WHAT YOU HAVE TO DO
Each line of the data below holding the word "color" must be copied.

MATERIAL SHOWN
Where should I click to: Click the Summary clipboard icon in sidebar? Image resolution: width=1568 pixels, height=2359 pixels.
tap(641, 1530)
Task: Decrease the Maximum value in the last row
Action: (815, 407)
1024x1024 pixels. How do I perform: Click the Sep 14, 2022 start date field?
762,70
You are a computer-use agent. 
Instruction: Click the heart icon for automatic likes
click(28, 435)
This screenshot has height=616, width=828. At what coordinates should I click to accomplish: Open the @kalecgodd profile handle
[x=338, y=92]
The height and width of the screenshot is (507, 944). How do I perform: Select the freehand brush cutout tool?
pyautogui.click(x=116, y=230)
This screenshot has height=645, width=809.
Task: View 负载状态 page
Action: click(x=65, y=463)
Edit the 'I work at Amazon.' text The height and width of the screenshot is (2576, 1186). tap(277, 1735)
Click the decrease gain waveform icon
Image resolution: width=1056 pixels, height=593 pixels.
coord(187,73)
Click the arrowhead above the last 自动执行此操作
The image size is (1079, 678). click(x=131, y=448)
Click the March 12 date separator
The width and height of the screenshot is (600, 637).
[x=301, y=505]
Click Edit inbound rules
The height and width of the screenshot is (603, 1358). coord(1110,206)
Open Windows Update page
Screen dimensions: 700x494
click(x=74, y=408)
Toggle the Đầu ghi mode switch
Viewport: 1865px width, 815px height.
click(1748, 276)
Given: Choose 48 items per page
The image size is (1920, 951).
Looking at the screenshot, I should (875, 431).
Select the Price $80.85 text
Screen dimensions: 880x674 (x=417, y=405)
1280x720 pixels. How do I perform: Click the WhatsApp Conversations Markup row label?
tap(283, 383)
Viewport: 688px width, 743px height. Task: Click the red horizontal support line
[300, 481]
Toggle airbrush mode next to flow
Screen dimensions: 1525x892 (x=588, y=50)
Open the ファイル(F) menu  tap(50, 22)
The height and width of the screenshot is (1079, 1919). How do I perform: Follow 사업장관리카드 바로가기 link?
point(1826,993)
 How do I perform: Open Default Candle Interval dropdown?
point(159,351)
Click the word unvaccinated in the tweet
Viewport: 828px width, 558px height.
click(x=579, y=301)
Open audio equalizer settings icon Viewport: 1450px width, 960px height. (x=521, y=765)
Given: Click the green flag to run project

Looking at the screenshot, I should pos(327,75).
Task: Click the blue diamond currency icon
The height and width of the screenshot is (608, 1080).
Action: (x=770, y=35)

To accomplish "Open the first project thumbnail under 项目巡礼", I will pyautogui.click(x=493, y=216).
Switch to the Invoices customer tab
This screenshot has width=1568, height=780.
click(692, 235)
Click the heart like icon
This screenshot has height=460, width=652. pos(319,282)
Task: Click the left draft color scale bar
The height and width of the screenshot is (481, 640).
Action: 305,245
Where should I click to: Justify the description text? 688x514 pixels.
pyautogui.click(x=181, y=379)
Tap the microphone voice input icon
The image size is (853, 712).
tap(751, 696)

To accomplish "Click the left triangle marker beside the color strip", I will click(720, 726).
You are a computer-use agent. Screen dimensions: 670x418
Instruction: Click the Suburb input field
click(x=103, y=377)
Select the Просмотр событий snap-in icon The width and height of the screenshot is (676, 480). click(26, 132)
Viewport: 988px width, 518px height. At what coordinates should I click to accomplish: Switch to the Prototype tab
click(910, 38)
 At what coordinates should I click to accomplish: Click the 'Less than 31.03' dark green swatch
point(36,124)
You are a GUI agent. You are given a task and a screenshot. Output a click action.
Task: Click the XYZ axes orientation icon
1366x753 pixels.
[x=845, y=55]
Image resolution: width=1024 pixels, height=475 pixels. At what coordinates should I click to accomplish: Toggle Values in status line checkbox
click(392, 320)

TASK OUTPUT
Task: Click the left draft color scale bar
To accomplish "Click the left triangle marker beside the color strip", I will click(720, 726).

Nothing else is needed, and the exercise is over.